Specfic issues to consider when constructing bond index

A
  1. Bonds are less liquid than equities, and many bonds trade infrequently.
  2. Establishing regular and reliably prices will be difficult if no trading is taking place, and models may have to be used to estimate the price from the movements in other bond prices. The model used can affect the index values.
  3. Due to the lack of trading, it may be that a minimum size of issue should be considered to ensure that the bonds are ‘investible’.
  4. Bond indices are often sub-dívided by credit rating, but these are hard to determine and can be subjective. For example, the rating given by one credit rating agency will differ from that of another agency, and internal models may give a different rating again.
  5. Ratings often change retrospectively, after an event, whereas the price of the bond will change as soon as an event becomes public knowledge. This can mean that a bond remains in a particular rating category long after it should really have been changed.
  6. Many bonds have peculiar features such as embedded options. How to deal with these needs to be considered; many providers simply ignore options. Whether floating rate bonds should also be included is another issue to consider.

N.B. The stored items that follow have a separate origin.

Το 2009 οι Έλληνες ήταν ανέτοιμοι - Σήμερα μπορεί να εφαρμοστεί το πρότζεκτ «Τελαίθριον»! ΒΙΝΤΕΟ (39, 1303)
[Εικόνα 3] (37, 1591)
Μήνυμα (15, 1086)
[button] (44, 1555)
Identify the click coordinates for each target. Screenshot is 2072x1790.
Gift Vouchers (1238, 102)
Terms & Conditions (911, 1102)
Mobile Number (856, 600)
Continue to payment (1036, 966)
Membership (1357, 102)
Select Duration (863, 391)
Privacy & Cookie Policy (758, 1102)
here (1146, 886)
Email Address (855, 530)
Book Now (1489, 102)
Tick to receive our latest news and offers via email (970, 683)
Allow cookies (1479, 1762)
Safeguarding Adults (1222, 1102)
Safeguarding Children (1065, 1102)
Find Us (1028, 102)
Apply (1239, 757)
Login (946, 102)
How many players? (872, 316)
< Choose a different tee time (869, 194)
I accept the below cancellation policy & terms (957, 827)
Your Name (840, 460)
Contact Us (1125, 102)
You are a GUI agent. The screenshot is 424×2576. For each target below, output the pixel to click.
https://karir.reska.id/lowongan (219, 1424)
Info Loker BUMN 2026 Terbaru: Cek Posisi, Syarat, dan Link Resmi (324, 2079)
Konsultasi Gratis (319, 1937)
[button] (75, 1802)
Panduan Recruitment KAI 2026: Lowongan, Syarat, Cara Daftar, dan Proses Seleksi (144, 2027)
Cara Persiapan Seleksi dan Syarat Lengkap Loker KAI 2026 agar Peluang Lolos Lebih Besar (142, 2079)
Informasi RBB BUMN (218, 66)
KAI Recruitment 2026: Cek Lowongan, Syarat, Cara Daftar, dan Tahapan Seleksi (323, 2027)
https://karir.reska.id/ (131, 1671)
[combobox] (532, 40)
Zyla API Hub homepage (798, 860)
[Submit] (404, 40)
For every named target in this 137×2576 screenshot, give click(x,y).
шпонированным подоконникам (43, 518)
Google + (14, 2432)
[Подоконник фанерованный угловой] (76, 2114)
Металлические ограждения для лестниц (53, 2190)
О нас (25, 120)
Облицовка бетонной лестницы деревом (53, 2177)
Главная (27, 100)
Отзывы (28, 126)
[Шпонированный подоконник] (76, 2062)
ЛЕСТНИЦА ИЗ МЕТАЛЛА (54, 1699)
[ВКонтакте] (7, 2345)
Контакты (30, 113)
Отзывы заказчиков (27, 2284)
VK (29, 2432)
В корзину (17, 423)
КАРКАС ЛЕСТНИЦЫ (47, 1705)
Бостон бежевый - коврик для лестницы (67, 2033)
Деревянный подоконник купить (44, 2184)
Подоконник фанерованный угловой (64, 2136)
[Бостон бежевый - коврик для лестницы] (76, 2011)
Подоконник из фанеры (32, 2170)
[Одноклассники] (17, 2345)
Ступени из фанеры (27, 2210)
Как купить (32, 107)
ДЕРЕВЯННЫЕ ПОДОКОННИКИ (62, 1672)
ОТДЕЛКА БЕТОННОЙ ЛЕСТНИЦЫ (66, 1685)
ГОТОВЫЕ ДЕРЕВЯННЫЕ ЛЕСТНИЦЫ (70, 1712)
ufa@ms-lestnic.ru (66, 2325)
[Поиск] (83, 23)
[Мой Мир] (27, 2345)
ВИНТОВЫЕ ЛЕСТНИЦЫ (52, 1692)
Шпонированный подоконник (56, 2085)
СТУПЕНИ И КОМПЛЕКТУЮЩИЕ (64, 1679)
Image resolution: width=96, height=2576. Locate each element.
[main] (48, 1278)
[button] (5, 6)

  7. The number of bonds to be included and their weightings can be an issue. lt is important to have enough bonds to give a reasonable spread, and to make sure that the index is not overexposed to the bonds of one or two major issuers.
  8. But the restricted number of bonds in a market can make this very difficult. ln particular, there are many bonds issued by financial institutions, which can lead to a concentration of risk to that sector of the market.
  9. How to deal with defaulting bonds and the recovery that investors may receive after the administration process is complete.